> [Dataset records]:
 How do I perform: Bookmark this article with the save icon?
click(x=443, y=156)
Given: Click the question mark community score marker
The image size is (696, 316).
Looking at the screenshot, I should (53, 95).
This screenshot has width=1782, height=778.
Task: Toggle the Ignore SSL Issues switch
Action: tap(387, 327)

> [Brief]: Rewrite the items above, replacing "save icon" with "disk icon" and leaving everything else unchanged.

> [Full response]:
 How do I perform: Bookmark this article with the disk icon?
click(x=443, y=156)
Given: Click the question mark community score marker
The image size is (696, 316).
Looking at the screenshot, I should (53, 95).
This screenshot has width=1782, height=778.
Task: Toggle the Ignore SSL Issues switch
Action: tap(387, 327)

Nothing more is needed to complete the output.